This blog is cross-posted at HealthCareLawsuits.org, a project of IWF that tracks legal challenges to the Affordable Care Act, or ObamaCare.

Today the Supreme Court announced that it will not hear Coons v. Lew, a case that was first filed in August 2010 against ObamaCare's Independent Payment Advisory Board or IPAB. This board is tasked with reducing Medicare's costs, and wields incredible power. The Goldwater Institute, the group that is managing the litigation of the suit, explains that the case is about Separation of Powers, and that IPAB is "an unconstitutional consolidation of government power in an unelected, unaccountable executive agency."

The Court, by refusing to take up the case, is allowing a Ninth Circuit Court of Appeals decision to stand. The Ninth Circuit decided to throw the case out because plaintiffs had not shown any harm that they'd suffered as a result of IPAB.

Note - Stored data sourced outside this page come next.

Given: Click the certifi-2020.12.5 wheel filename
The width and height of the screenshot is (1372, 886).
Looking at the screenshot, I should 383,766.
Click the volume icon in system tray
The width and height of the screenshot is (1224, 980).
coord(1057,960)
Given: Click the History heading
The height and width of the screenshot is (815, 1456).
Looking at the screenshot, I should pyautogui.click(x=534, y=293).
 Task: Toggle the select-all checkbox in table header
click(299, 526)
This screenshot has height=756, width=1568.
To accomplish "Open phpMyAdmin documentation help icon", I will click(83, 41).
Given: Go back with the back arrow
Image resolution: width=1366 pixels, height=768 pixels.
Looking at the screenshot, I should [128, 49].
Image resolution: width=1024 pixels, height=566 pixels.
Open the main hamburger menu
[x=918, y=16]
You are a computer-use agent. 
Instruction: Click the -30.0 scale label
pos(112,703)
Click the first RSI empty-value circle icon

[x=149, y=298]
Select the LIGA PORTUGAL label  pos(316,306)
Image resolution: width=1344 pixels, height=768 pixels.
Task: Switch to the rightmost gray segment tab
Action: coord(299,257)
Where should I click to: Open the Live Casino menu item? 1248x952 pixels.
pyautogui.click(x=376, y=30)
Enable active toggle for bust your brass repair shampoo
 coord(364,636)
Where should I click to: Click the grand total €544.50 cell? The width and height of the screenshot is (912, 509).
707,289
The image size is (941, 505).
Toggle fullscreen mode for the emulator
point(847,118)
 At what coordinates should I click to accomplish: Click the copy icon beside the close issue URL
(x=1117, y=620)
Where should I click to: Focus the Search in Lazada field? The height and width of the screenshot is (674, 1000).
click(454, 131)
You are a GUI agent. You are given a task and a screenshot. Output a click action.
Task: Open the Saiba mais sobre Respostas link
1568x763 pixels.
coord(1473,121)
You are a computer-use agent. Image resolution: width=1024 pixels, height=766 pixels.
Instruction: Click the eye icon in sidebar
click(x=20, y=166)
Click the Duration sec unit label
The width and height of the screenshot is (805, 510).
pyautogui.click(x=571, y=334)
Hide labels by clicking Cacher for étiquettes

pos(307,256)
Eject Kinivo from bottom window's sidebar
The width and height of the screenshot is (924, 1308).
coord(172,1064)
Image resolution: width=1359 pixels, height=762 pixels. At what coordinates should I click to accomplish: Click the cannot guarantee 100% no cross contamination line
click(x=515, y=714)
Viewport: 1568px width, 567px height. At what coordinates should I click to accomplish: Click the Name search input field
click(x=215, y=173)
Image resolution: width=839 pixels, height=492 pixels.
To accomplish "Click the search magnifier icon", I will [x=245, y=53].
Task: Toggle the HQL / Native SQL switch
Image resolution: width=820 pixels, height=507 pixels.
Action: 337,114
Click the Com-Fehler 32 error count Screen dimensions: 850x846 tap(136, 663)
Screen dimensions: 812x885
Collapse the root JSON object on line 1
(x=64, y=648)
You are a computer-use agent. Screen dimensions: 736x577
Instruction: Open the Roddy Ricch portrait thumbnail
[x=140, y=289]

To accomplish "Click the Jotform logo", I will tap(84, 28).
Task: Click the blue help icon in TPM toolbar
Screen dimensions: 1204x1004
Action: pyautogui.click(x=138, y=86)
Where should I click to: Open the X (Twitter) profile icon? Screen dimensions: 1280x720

Like many parts of ObamaCare, the implementation of IPAB has been delayed and changed via executive action. No one has been appointed to serve on the board, which was supposed to be put together in 2014. There have also been (unsuccessful) Congressonal attempts to repeal the IPAB. 

IPAB, as designed by the Affordable Care Act, is supposed to be a 15-member board of appointees who serve 6-year terms. If Medicare spending increases by a certain amount, the IPAB is tasked with proposing cuts to the program. The IPAB proposal becomes law automatically, unless a supermajority in both houses of Congress acts to stop the IPAB cuts and replace them with cuts of an equal or greater amount. You can read more about the IPAB here

Plaintiffs, and the Goldwater Institute, responded today by pointing out that their case isn't dead, it's simply "in a holding pattern" until someone experiences real harm because of IPAB (which has yet to be implemented). When someone is harmed, they can pick up their case and try again.